Army: Checking each Arlington grave must wait
Posted : Wednesday Jun 30, 2010 12:44:16 EDT
The Army is making “steady progress” toward resolving the myriad problems at Arlington National Cemetery, but it will not examine all of the 330,000-plus gravesites for improper markings and other issues uncovered by a recent investigation until graves records are completely automated, the service’s top civilian said Wednesday.
And talk of progress has not assuaged lawmakers’ anger over the mismanagement issues that led to the removal of the cemetery’s top two officials earlier in June, a separate investigation into millions of dollars spent to procure a yet-to-be-seen system to automate cemetery records and operations, and a flood of concern from upset family members worried about the integrity of their loved ones’ final resting places.
“I am angry, period,” said Rep. Ike Skelton, D-Mo., in opening a House Armed Services Committee hearing on the results of an Army Inspector General investigation. “I am just downright angry.
“Arlington Cemetery is our nation’s most hallowed ground,” said Skelton, chairman of the committee. “It is reserved as the final resting place of our heroic warriors. Management ineptitude and neglect have resulted in a web of errors. How in the world could this tragedy be allowed to happen?”
The ranking Republican on the committee echoed those concerns. “The recent revelations about the mismanagement and systemic failures at Arlington National Cemetery are both profoundly shocking and heart-wrenching,” said Rep. Howard McKeon, R-Calif. “To now learn that the Army was aware of some of these problems for nearly 20 years and took no corrective action is extremely disappointing.”
A somber Army Secretary John McHugh said he shares those concerns. “For all the anger you and members of this committee feel, I share it,” he told the committee.
McHugh said investigators continue to work to “find out everything that is possible behind the who, why and what” of what went wrong at Arlington.
Skelton expressed a concern made evident in the reports — that the 211 irregularities, which included improper internment, trans-internment of remains, remains in graves listed as empty, unmarked gravesites, improperly marked graves and improper handling of cremains — “may only be a fraction of the problem.”

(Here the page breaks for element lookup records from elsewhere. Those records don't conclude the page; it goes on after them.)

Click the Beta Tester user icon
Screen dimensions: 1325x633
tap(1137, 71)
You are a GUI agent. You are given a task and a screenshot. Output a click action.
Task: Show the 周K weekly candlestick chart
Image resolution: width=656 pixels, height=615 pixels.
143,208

McHugh sought to assure Skelton that every grave would be examined, although he did not specify the technical means that the Army will employ.

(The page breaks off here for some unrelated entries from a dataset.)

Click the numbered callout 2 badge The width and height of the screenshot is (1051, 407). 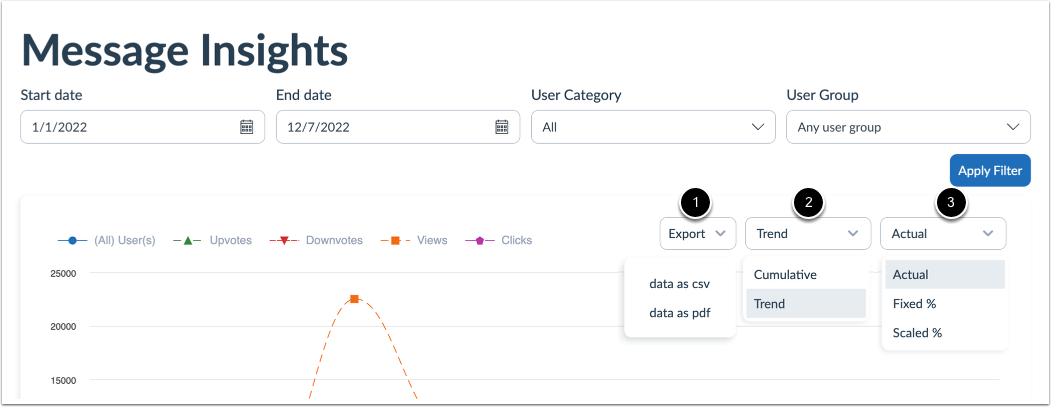[808, 202]
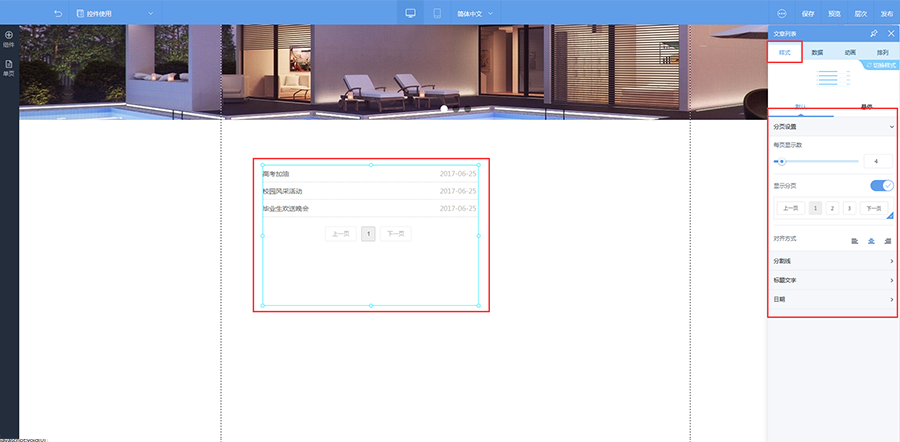Open the 简体中文 language dropdown
900x442 pixels.
[x=475, y=13]
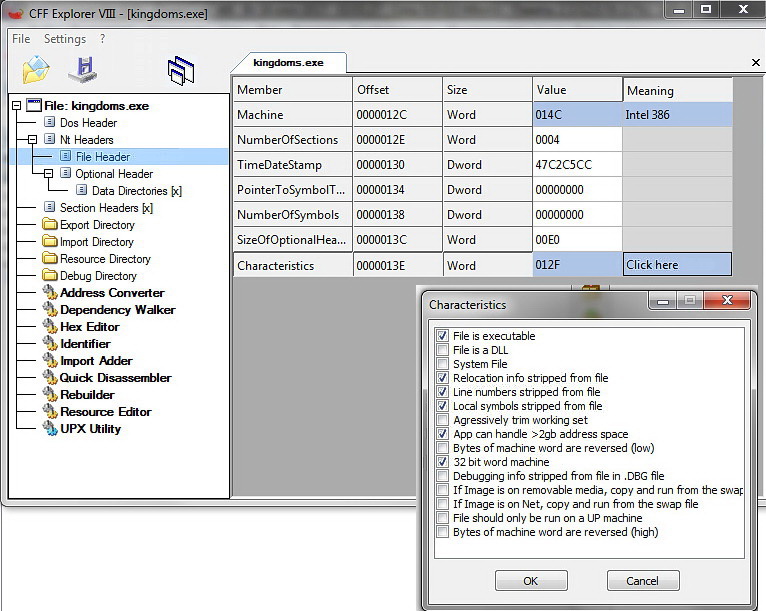Launch the UPX Utility
Viewport: 766px width, 611px height.
click(x=90, y=429)
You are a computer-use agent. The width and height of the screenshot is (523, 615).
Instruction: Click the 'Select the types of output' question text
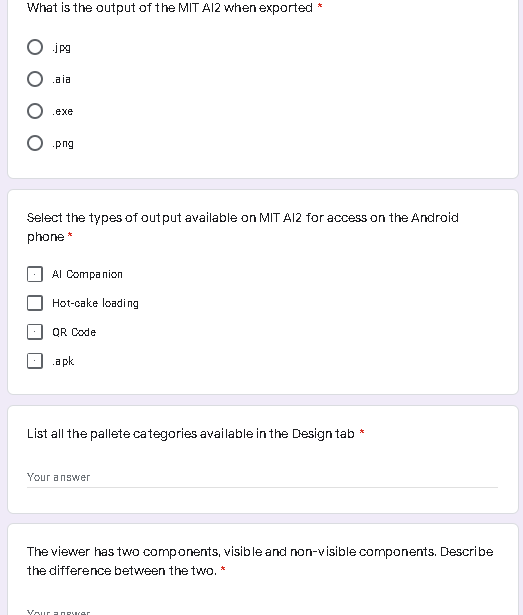(x=242, y=227)
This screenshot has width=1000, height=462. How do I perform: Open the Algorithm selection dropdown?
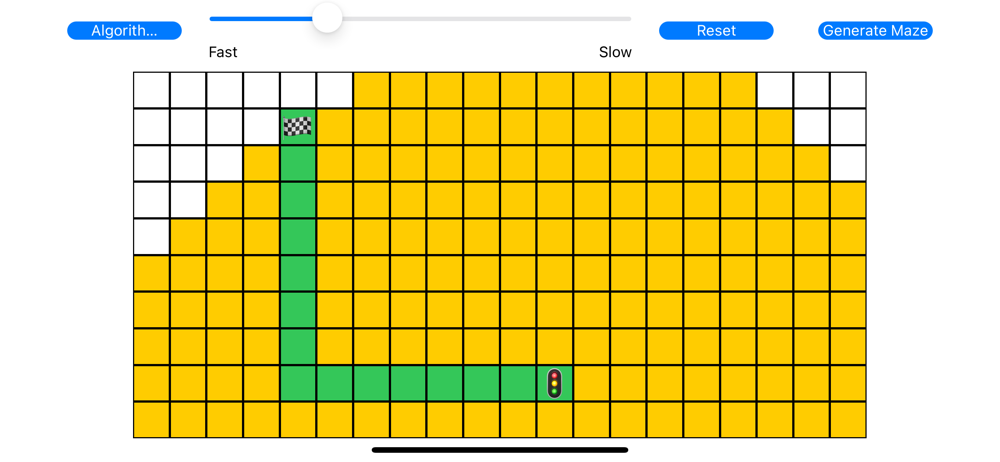click(x=124, y=31)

But an examination of every gravesite at Arlington, McHugh said, will “take a better system of record-keeping” than the stacks of 3x5 paper index cards now used to record decedents’ names, dates of interment and section and grave number, and paper burial maps.
McHugh said the Army also is “exploring the possibility of assistance from the outside” despite certain prohibitions on the acceptance of outside gifts.
Once the system is automated, McHugh said, the Army “will check every gravesite.”